I have a drawbridge on my way to work. A drawbridge! Barges come in under that bridge.

Different philosophy around here. No such thing as late really because a random one hour delay is just too much to solve by leaving early.

[–] wreckedcarzz@lemmy.world 10 points 4 months ago (1 children)

Boss: locks you in the building

Boss: you live here now. I expect 3x productivity for a $0.50 cent raise with a maximum daily rate of quiet mumbling. Problem solved!

[–] SpaceNoodle@lemmy.world 5 points 4 months ago (2 children)

How much is half a dollar cents in USD?

[–] wreckedcarzz@lemmy.world 1 points 4 months ago* (last edited 4 months ago) (1 children)

(I wrote that when groggy, but my thinking was that it's supposed to be read aloud/verbally, so you'd ignore the $ and say the cents. My brain was still asleep.)

About $3.50

E: also why do we say "three dollars and fifty cents" when it's clearly "dollar three [and] fifty [cents]". Language weird, return to grunts.

[–] SpaceNoodle@lemmy.world 2 points 4 months ago

Because it's translation, not transliteration.

[–] bobs_monkey@lemm.ee 1 points 4 months ago (1 children)

Uh, $0.50 or 50¢? Is this a trick question?

[–] edgemaster72@lemmy.world 7 points 4 months ago (1 children)

I think their point is that you would already read $0.50 as 50 cents, so adding the word cent to that makes it redundant.

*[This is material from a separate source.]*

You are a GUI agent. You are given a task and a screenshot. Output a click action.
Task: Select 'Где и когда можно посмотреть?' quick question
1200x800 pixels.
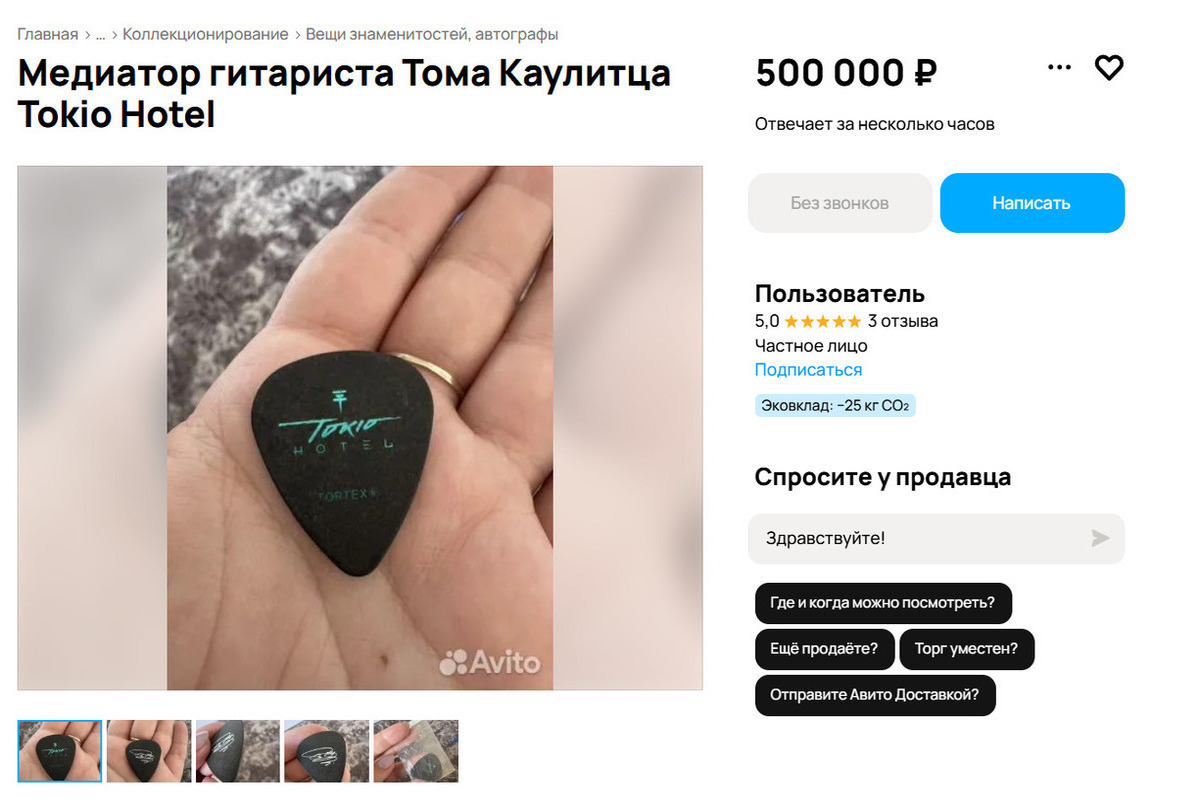(883, 603)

[–] bobs_monkey@lemm.ee 3 points 4 months ago
[–] jubilationtcornpone@sh.itjust.works 6 points 4 months ago (1 children)

If you had a 1974 Dodge Monaco, preferably the police cruiser version, you could jump that drawbridge with no problem.

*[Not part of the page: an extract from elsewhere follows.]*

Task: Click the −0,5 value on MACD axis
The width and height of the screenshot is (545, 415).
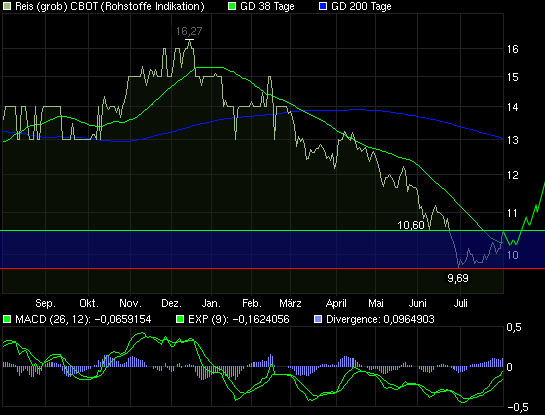Action: (x=518, y=407)
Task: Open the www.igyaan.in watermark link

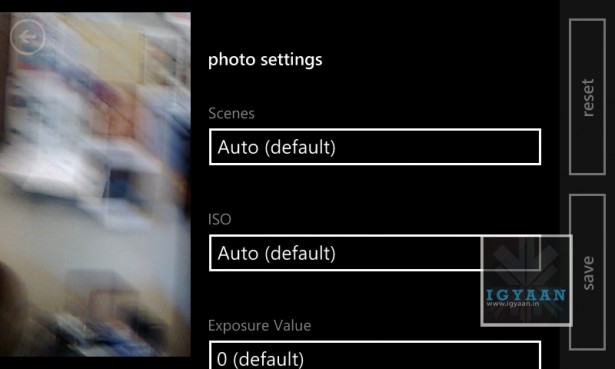Action: coord(512,304)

[–] henfredemars@infosec.pub 3 points 4 months ago

Best I can do is an ‘01 Corolla.

[–] orbitz@lemmy.ca 4 points 4 months ago (1 children)

Okay I have no drawbridges close by, is it because traffic backs up so much or because the drawbridge takes so long? I imagine a combination so really curious on the drawbridge time needed I guess.

Used to live in a city that would raise a bridge for a ship but I tried not to travel that way if possible. It was on the coast so you could drive around, though probably worse traffic felt like it was moving.

[–] henfredemars@infosec.pub 5 points 4 months ago (1 children)

It’s both. Some large and slow ships can take half an hour just to go under the bridge. By then you’ve accumulated a significant back up of traffic.

[–] orbitz@lemmy.ca 3 points 4 months ago

Oh I had no idea they could take that long, the bridge I knew about obviously handled much smaller ships I think like 15mins was max for the bridge time from the city I knew. Of course this city was still like 30mins driving end to end (in better traffic) so not huge. Appreciate the reply, thank you, learned something which is always a bonus.

[–] toynbee@lemmy.world 3 points 4 months ago

This is no longer relevant to me, as I now work from home; but I felt the same way a few years back when I used to commute. Then a giant cargo ship crashed into the bridge I used to cross daily (which was not a drawbridge but preceded one on my commute) and collapsed it.

At least, I expect, me being late that day would have been excusable.